* MATERIAL FOR THIS EXERCISE *
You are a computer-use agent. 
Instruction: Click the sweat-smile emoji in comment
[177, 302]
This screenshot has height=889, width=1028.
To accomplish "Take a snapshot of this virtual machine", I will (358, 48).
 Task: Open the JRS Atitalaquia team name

--

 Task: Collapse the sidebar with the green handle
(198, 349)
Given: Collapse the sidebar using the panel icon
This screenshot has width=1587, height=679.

* YOUR TASK *
In the listing above, find the line holding "You are a computer-use agent." and the line holding "Task: Open the JRS Atitalaquia team name", then output those two lines and every line between them exactly.

* THE COMPLETED TASK *
You are a computer-use agent. 
Instruction: Click the sweat-smile emoji in comment
[177, 302]
This screenshot has height=889, width=1028.
To accomplish "Take a snapshot of this virtual machine", I will (358, 48).
 Task: Open the JRS Atitalaquia team name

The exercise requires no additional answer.